WORK INSTRUCTIONS: Looking at the entries below, state how many lines contain the word "price". Give the number alone.

Pixel coordinate grounding data:
§

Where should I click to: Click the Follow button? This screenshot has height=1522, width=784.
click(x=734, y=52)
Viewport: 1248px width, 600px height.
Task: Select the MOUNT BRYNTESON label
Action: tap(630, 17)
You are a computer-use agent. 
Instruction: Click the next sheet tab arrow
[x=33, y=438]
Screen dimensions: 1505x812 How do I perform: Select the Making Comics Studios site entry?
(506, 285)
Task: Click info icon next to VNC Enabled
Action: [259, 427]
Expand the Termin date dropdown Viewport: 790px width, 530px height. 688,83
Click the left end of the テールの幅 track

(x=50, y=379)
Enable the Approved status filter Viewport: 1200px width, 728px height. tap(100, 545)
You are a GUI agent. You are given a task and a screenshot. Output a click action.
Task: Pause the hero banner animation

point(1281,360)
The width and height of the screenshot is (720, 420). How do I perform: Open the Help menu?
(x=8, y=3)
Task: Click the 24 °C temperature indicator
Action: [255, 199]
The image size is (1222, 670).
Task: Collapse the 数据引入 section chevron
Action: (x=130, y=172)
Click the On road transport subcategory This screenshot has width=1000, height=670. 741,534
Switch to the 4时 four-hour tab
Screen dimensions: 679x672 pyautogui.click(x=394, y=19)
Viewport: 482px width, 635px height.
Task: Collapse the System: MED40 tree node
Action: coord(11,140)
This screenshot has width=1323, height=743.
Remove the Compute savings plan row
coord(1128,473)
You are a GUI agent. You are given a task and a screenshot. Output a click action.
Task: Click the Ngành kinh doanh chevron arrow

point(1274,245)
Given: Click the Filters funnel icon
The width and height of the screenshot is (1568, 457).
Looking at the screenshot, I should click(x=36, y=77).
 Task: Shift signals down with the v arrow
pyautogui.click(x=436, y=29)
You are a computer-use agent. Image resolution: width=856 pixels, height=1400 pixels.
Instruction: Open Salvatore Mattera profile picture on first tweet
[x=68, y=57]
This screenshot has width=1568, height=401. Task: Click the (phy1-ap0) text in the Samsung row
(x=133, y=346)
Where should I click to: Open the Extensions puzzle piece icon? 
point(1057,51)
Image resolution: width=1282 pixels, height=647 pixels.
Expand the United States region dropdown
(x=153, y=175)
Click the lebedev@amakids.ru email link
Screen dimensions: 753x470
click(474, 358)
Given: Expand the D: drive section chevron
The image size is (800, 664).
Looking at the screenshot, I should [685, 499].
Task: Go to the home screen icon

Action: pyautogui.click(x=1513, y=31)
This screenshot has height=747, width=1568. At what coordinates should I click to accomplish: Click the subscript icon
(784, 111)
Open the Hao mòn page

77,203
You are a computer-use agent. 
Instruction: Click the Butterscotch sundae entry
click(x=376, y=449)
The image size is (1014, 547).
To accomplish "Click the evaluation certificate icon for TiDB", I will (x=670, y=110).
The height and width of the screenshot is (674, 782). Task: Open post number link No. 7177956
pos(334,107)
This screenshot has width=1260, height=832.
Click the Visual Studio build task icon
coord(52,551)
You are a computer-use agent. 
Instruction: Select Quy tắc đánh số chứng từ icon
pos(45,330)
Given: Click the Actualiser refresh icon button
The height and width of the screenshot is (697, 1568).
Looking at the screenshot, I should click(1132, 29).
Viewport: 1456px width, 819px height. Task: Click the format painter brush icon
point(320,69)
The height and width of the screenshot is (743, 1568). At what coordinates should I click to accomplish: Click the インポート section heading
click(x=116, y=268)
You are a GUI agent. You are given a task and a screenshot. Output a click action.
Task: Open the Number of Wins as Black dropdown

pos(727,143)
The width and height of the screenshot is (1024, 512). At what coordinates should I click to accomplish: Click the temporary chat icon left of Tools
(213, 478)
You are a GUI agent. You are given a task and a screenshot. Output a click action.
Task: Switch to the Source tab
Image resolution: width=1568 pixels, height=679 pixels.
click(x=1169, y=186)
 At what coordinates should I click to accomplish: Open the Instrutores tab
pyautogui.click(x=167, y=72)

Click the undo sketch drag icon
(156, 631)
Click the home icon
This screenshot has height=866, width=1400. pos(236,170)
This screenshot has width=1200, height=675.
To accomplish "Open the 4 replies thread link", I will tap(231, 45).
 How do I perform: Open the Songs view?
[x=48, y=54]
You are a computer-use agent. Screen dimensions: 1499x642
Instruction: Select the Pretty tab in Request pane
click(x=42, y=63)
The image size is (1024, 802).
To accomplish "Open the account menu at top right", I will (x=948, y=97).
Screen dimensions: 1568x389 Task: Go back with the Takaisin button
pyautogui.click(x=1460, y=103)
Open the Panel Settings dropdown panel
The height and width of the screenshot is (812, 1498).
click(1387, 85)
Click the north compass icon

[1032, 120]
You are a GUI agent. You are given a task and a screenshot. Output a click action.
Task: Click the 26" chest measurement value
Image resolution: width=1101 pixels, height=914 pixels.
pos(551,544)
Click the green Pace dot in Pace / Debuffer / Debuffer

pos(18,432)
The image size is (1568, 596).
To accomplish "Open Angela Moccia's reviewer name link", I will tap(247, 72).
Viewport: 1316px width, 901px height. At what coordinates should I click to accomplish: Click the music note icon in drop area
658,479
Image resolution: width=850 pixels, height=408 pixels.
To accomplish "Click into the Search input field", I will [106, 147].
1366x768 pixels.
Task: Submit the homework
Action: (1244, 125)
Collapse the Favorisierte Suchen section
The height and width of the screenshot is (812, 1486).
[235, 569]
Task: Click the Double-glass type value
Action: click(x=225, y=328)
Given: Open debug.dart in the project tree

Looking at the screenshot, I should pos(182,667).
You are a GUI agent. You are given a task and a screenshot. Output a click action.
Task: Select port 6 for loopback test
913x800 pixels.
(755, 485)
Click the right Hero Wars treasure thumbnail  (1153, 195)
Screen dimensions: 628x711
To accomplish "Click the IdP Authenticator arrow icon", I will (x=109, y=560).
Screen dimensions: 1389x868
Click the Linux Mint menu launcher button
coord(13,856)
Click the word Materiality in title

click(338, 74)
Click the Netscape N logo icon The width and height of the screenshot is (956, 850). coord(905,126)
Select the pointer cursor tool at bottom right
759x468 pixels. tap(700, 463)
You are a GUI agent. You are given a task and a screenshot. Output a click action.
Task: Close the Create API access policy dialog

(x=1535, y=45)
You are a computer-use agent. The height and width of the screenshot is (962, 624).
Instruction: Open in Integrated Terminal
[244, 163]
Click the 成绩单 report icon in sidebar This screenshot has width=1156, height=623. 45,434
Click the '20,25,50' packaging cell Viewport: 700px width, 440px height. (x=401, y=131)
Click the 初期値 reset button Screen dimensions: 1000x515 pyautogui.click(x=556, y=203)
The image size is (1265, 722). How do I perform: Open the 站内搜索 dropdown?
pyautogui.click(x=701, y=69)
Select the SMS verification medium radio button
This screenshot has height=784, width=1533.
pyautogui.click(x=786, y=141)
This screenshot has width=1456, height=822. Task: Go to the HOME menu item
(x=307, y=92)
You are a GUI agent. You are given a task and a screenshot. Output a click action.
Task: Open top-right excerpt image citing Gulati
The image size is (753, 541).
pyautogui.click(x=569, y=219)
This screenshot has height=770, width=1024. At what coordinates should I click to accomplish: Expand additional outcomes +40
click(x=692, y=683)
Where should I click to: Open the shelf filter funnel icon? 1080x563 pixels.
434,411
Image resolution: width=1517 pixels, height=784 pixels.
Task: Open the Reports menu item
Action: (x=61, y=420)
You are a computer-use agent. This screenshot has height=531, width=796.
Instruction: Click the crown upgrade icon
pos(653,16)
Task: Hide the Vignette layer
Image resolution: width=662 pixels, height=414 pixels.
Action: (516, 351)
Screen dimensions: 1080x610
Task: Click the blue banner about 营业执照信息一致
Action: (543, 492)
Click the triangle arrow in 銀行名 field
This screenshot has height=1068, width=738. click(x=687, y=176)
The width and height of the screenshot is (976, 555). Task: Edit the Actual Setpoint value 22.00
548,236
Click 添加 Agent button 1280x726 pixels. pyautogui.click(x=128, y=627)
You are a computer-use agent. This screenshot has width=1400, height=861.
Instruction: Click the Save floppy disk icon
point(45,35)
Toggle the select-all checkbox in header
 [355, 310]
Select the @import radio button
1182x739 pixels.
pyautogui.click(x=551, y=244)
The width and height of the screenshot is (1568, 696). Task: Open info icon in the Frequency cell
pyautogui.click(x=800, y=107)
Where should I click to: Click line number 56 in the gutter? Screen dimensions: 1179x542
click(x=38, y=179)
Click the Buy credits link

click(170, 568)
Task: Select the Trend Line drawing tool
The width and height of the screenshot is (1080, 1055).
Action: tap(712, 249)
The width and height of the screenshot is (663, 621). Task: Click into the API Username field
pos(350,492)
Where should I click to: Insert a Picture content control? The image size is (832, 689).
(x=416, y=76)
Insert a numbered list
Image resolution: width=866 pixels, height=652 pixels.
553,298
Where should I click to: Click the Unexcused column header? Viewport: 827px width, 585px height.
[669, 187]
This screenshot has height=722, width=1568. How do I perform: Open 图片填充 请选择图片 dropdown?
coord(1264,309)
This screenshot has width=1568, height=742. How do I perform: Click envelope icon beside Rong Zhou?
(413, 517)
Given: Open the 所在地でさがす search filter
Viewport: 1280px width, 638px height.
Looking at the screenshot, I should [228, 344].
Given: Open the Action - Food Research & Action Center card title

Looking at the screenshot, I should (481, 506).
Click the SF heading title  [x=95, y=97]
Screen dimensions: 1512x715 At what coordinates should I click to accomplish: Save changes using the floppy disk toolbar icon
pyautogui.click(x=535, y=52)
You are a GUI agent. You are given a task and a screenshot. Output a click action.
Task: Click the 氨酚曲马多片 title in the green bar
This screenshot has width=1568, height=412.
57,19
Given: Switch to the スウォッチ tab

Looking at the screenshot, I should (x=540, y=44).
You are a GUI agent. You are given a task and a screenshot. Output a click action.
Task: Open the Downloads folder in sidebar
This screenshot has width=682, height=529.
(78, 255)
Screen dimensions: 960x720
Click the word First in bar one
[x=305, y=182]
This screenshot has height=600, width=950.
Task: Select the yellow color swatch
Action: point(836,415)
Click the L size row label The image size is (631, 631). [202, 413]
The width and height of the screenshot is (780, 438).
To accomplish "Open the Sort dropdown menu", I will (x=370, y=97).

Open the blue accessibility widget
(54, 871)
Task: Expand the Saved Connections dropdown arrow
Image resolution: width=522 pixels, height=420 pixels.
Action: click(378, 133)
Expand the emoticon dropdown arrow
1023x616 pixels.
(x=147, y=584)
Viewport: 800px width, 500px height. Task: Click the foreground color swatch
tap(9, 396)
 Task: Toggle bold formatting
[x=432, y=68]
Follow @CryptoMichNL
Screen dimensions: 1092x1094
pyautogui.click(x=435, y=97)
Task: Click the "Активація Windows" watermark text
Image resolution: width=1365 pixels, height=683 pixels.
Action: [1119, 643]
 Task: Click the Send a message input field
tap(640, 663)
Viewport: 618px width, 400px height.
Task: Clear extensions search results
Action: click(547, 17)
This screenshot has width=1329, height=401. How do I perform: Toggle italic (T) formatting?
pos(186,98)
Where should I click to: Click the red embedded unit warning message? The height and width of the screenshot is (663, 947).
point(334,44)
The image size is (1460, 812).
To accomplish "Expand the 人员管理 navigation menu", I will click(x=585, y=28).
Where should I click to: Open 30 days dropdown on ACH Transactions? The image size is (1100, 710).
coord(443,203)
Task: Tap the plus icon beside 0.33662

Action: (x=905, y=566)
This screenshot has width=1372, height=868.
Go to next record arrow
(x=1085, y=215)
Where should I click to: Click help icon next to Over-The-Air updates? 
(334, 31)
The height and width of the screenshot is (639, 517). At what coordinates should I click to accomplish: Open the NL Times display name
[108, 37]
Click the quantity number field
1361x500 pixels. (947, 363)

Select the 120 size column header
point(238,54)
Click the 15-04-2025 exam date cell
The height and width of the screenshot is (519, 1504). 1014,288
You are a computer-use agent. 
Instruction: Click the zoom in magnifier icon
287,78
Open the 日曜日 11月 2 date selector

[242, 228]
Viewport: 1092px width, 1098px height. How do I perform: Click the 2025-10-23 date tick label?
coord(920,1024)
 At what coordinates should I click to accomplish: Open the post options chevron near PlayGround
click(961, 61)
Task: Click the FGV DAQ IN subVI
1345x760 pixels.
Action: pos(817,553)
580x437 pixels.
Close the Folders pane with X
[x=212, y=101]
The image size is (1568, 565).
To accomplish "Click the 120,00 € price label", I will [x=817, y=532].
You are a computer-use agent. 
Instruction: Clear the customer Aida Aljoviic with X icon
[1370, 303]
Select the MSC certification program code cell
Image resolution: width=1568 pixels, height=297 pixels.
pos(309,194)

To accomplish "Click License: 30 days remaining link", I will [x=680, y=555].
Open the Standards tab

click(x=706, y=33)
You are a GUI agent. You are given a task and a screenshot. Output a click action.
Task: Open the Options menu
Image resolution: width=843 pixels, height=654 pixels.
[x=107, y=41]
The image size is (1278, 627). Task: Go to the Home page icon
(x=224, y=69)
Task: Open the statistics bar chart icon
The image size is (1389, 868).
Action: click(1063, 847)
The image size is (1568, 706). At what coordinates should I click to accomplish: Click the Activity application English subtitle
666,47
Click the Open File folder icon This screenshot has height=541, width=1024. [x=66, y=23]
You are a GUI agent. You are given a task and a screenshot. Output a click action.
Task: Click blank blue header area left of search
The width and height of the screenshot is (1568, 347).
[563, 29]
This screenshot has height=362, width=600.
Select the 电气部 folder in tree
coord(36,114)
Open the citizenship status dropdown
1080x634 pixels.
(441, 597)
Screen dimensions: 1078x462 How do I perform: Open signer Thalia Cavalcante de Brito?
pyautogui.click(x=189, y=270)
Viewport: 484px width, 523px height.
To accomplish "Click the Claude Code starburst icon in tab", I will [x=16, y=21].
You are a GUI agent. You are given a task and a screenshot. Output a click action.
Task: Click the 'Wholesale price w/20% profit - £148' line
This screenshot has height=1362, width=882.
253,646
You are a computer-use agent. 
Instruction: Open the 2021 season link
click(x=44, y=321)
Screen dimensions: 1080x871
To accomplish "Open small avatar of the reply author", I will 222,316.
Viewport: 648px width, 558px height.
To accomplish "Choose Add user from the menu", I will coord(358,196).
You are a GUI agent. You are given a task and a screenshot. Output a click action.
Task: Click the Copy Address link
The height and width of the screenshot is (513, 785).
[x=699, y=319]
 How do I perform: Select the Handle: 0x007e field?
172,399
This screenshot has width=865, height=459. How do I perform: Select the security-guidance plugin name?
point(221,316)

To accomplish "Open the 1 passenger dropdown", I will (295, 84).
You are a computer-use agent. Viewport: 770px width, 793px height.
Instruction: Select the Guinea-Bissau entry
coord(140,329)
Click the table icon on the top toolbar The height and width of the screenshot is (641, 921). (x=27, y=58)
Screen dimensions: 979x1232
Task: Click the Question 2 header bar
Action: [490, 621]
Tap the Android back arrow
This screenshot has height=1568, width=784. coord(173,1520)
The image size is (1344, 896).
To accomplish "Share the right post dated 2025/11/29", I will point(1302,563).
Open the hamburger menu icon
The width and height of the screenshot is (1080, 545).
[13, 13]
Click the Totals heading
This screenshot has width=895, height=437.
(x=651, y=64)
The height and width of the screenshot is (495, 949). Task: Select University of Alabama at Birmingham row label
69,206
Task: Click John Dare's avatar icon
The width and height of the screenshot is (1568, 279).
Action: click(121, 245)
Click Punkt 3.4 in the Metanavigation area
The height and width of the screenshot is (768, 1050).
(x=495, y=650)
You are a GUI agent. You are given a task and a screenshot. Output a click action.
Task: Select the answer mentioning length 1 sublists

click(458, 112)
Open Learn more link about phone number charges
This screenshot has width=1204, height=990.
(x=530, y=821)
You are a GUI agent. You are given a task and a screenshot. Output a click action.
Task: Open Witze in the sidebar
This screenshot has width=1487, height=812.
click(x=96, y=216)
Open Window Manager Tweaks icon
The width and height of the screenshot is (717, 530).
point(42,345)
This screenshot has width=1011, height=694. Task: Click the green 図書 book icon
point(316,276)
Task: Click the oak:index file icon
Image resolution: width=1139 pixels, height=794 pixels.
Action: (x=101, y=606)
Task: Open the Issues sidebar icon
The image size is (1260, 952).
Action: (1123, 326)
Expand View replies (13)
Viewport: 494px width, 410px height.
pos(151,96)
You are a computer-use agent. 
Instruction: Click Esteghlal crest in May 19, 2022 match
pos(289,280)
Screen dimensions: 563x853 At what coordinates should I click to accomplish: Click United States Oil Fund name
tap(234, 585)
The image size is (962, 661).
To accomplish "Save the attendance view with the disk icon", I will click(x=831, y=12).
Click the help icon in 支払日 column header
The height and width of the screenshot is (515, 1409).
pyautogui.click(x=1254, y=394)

§

EXERCISE ANSWER: 2